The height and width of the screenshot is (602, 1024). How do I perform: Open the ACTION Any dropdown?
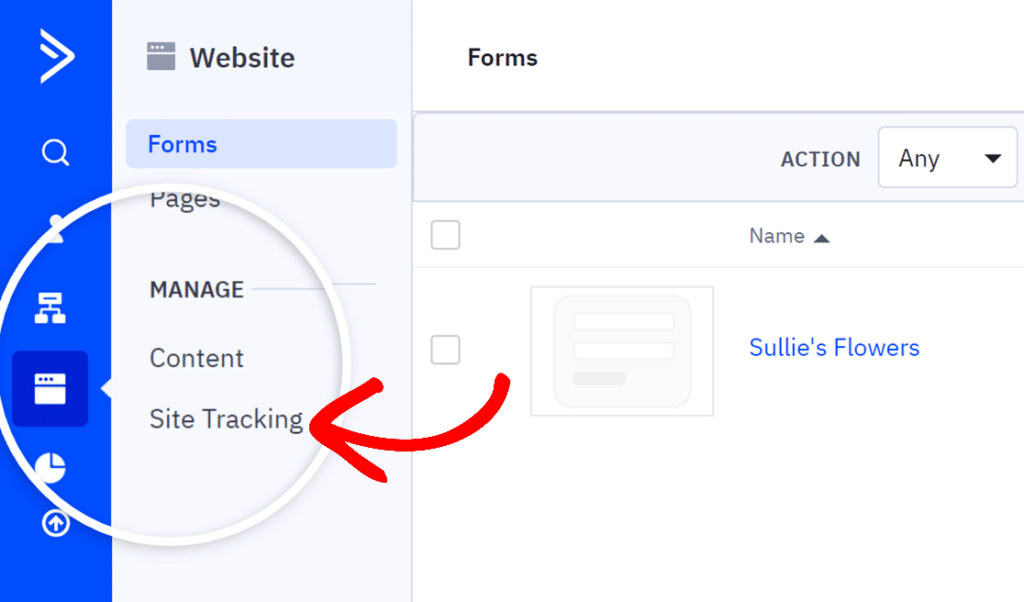point(947,157)
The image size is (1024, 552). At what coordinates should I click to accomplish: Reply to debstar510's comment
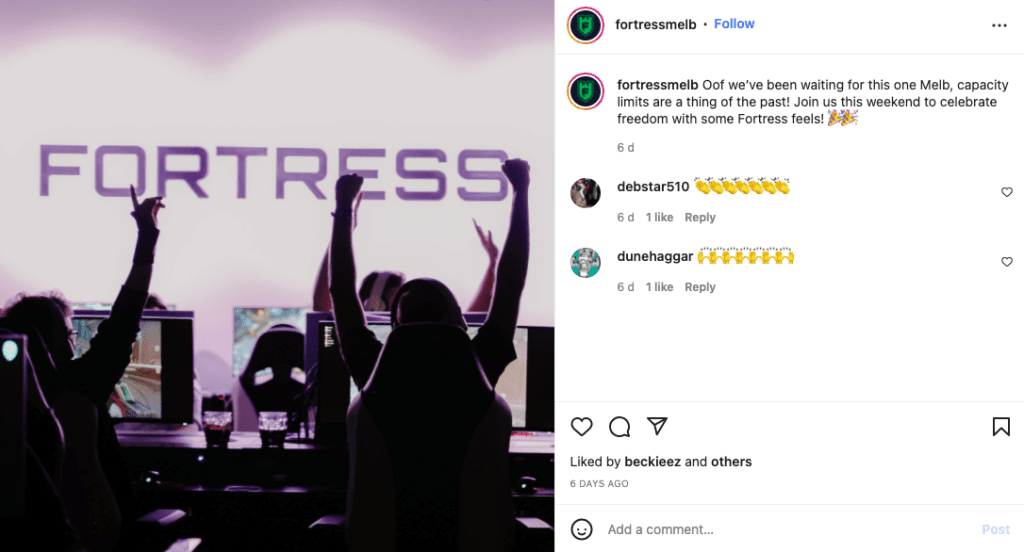[700, 218]
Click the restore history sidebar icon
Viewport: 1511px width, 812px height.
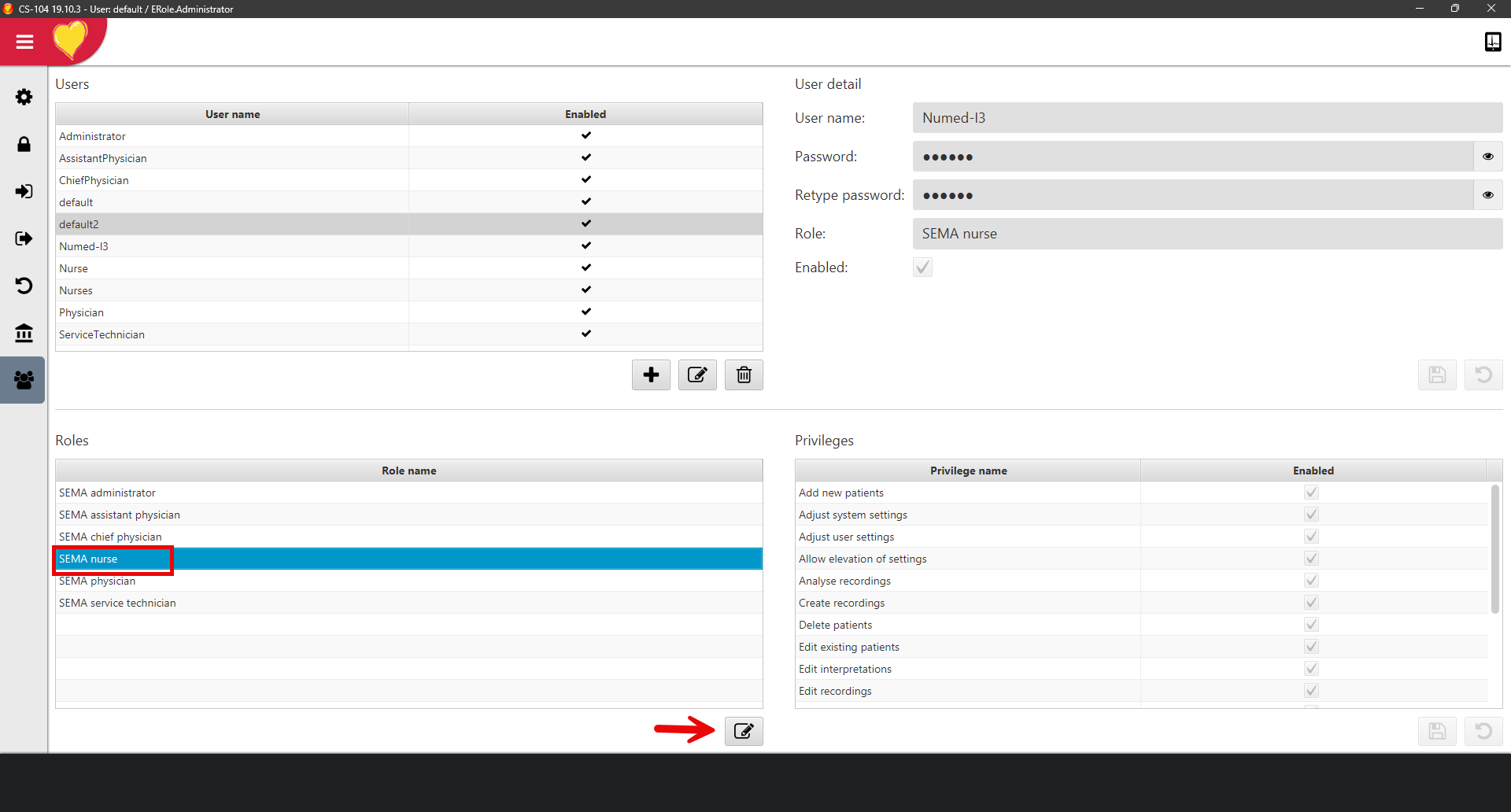(x=24, y=286)
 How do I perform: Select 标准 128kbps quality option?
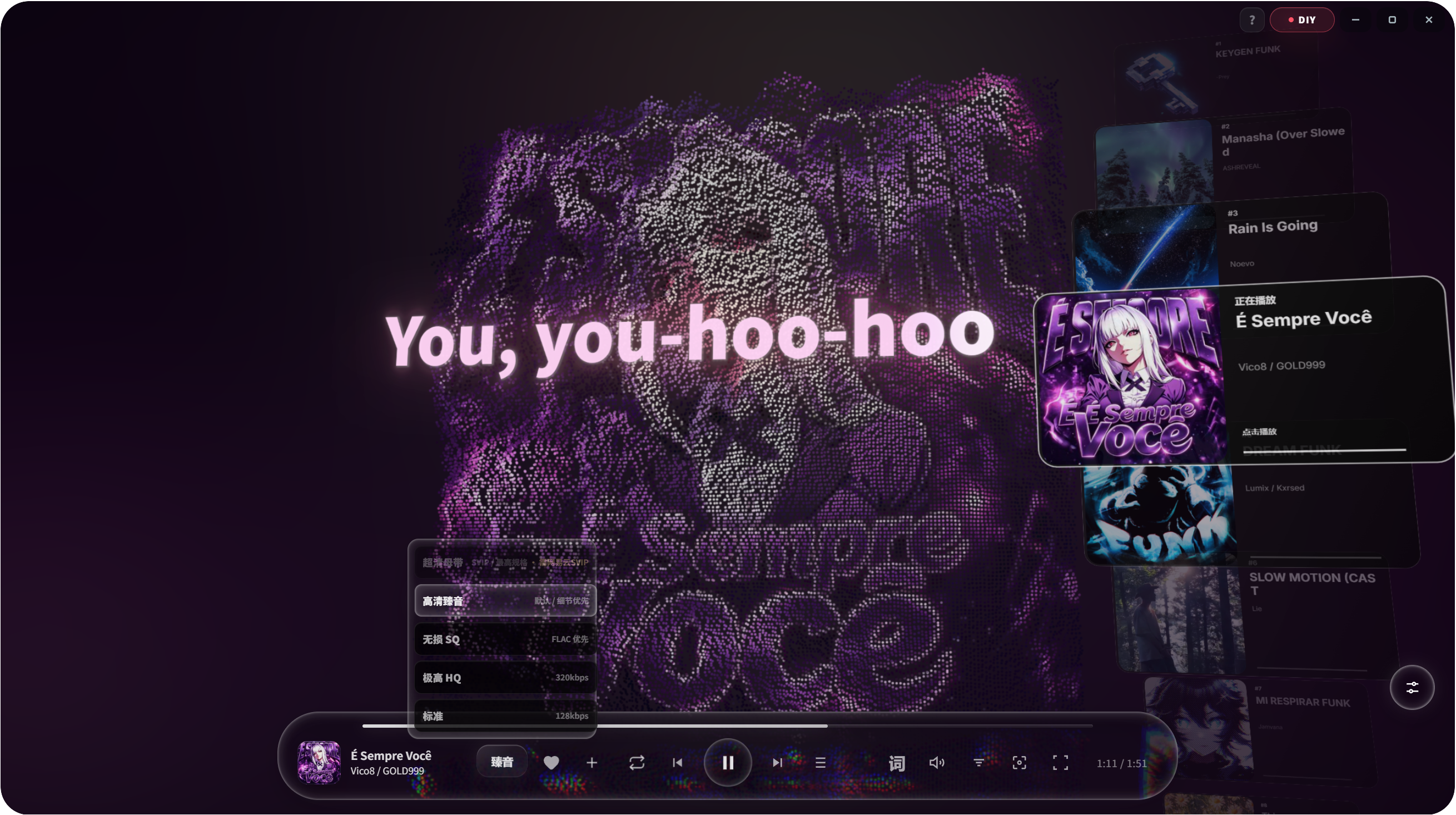click(x=505, y=715)
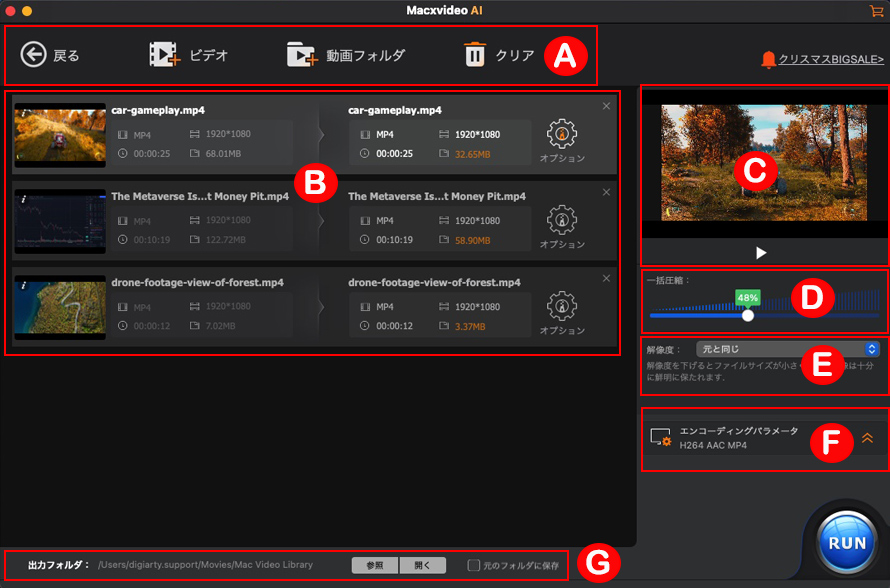
Task: Adjust the 一括圧縮 compression slider
Action: click(749, 315)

------------------------

Stated exercise
Retype the material above word for word, including the screen sizes and the wording of each line, but omit the pictures.

Result below
The height and width of the screenshot is (602, 1024). How do I perform: Open the ACTION Any dropdown?
point(947,157)
The image size is (1024, 552). At what coordinates should I click to accomplish: Reply to debstar510's comment
[700, 218]
Click the restore history sidebar icon
Viewport: 1511px width, 812px height.
(x=24, y=286)
 How do I perform: Select 标准 128kbps quality option?
click(x=505, y=715)
Task: Adjust the 一括圧縮 compression slider
Action: click(749, 315)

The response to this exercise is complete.